If people don't understand what you do, it's likely because you’re speaking "Product" while they’re speaking whatever language is easiest for them to understand. I recommend working with your "Shadow PMs" separately. Sit with them one-on-one. Show them the architected path you’ve built alongside the people actually paying the bills. When you show management that the world’s biggest brands are choosing to listen to their customers as opposed to delivering something cool, the internal "gut feeling" seems a lot less relevant.

Stay Sane, Stay Curious

I’ve failed at this before. I’ve been the person who got frustrated because a founder didn't follow the "standard" product process. But being an expert is an opportunity to try new things, not be a gatekeeper.

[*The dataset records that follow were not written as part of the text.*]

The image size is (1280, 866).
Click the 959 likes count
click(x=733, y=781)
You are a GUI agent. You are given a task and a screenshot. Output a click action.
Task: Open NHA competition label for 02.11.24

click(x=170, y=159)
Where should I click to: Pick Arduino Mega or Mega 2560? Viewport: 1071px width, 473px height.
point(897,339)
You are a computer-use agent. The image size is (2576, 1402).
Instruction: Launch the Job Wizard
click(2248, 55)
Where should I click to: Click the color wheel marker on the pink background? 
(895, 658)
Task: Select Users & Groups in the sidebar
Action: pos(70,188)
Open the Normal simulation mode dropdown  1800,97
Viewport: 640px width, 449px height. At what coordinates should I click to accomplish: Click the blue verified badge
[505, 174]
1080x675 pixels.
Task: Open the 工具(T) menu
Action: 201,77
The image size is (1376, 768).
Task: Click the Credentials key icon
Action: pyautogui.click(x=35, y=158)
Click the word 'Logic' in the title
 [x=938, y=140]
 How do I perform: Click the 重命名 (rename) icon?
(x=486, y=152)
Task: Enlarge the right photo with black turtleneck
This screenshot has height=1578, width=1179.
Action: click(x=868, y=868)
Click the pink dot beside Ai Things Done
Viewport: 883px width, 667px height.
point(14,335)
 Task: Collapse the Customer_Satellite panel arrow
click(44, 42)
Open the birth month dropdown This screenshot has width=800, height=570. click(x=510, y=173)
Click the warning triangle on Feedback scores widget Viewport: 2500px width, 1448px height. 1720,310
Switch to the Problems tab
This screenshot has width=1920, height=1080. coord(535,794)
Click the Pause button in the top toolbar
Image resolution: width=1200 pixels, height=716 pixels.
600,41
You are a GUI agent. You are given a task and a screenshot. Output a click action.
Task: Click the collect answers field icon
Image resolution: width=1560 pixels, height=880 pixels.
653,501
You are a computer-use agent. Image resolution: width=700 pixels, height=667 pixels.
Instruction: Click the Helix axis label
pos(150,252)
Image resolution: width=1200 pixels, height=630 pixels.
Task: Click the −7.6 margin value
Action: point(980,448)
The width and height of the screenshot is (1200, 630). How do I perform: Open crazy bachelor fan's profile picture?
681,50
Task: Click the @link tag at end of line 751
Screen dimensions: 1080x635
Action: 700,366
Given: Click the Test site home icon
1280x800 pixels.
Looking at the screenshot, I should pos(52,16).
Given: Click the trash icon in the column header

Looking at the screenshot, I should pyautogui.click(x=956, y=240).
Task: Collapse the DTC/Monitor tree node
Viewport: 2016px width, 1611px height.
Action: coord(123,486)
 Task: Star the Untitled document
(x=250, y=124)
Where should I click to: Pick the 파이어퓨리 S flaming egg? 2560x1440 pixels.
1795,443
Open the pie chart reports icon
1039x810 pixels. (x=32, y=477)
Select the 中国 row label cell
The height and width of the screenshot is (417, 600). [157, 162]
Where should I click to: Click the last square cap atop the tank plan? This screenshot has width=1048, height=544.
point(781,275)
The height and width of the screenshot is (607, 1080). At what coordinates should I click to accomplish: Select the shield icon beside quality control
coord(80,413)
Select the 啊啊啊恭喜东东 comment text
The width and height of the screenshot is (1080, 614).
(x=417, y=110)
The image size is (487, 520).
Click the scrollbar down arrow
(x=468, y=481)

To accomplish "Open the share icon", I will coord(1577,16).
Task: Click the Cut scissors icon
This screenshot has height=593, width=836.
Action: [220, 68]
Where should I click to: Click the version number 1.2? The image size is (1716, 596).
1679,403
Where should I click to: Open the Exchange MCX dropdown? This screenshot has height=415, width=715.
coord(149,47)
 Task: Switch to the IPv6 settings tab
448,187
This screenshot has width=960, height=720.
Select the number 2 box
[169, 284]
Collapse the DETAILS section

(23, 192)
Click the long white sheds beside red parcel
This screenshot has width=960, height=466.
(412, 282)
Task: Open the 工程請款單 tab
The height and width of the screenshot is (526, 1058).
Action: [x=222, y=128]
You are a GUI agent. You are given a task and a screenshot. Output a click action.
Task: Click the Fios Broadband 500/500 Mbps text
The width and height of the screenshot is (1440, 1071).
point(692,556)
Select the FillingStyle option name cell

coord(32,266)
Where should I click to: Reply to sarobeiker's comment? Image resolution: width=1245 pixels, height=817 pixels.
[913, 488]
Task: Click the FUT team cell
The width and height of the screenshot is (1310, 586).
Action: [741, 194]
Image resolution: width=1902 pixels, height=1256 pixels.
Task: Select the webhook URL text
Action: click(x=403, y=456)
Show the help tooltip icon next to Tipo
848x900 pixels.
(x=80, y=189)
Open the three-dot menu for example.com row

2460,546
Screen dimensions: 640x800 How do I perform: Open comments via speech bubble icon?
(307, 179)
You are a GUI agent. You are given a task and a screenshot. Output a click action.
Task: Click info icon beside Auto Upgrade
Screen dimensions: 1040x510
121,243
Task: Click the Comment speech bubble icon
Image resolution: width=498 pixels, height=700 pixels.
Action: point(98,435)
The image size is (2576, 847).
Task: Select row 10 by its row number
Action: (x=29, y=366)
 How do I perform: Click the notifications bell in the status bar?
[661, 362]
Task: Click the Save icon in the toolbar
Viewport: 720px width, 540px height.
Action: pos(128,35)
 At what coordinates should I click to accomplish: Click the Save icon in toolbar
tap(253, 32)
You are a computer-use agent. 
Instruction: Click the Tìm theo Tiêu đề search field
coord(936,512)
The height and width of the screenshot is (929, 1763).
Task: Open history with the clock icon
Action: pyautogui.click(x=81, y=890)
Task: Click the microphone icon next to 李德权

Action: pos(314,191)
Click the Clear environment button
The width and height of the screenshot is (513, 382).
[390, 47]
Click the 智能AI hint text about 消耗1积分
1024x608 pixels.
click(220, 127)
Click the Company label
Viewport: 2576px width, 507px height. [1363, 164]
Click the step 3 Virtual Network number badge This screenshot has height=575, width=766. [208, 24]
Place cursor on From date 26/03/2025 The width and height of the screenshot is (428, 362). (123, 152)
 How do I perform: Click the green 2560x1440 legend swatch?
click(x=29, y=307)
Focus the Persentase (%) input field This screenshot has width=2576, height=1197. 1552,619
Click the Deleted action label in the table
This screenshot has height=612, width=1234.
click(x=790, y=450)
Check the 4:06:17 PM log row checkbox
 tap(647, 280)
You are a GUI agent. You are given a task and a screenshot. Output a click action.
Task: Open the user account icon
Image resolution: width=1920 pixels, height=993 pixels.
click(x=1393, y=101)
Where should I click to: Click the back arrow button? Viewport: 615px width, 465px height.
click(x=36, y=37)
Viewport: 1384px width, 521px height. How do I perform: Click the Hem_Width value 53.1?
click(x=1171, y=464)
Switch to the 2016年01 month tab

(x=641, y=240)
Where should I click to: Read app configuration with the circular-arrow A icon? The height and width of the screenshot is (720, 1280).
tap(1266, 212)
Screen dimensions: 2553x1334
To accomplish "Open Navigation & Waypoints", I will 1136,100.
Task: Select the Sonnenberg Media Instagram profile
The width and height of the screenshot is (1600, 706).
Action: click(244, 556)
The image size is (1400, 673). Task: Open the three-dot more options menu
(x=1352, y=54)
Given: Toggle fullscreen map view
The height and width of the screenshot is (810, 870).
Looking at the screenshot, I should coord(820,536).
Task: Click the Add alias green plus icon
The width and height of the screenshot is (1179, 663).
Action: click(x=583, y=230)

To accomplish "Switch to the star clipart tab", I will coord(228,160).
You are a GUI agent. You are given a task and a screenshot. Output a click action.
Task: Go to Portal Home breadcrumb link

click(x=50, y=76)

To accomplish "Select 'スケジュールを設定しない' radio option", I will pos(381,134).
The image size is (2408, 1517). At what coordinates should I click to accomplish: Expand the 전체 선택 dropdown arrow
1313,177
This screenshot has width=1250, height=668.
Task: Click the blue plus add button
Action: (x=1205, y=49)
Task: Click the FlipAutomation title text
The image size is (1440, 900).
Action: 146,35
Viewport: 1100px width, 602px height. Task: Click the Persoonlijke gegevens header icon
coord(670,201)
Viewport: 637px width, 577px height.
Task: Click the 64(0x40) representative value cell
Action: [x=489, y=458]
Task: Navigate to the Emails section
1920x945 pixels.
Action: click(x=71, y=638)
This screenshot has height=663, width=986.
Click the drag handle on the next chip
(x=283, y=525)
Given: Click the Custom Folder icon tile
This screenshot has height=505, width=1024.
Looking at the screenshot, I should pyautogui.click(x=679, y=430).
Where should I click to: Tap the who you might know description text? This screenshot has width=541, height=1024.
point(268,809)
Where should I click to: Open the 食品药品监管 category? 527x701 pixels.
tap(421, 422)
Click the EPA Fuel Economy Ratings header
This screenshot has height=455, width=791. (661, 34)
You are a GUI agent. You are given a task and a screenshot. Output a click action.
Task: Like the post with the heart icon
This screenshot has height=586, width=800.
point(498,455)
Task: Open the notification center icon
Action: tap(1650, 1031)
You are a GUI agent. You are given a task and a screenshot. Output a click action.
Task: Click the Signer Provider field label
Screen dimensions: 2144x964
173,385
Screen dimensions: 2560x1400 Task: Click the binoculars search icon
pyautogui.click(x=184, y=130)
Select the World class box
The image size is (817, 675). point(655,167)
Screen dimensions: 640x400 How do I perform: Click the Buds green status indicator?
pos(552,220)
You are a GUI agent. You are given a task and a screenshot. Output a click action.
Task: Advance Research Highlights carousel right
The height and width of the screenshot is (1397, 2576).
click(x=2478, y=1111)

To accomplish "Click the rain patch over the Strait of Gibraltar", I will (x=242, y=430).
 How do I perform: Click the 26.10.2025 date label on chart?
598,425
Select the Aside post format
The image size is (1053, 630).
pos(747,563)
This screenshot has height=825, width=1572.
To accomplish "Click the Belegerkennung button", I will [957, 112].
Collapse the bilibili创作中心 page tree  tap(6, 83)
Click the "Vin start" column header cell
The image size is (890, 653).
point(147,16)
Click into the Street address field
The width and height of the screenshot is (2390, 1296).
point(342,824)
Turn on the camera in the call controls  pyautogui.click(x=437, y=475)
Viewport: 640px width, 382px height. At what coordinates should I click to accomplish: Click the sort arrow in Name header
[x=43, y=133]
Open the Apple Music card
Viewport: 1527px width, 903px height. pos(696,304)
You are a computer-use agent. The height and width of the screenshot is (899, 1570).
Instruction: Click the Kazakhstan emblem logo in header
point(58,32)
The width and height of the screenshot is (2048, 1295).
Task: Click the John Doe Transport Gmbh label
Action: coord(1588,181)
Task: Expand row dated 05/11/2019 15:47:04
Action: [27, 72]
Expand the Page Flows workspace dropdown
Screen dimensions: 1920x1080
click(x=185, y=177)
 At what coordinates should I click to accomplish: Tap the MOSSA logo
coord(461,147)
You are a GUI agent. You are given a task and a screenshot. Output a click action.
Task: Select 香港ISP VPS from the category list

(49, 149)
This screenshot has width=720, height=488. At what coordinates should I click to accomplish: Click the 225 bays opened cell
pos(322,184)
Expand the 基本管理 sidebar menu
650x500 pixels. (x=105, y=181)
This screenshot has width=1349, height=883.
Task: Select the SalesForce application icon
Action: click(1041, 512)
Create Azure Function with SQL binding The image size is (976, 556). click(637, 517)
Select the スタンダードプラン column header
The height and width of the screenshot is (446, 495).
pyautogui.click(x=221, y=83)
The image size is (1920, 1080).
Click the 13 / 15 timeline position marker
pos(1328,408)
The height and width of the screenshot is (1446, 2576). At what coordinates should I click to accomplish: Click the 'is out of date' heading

Embrace the unpolished energy of the startup. Use your knowledge to provide the winch and the recovery gear when things get stuck, but stay open to new ways of navigating. Your sanity returns the moment you stop trying to control the people in the car and start focusing on the destination the customer is trying to reach.

Eyes on the trail

The road is bumpy, and the cabin is loud. But if you keep the customer’s voice, and the patterns within that voice—as your primary driver, you’ll find that the "Shadow PMs" eventually stop grabbing for the wheel and start looking to you for the route.

How do you handle it when your customer data tells a story that management finds "uncomfortable"?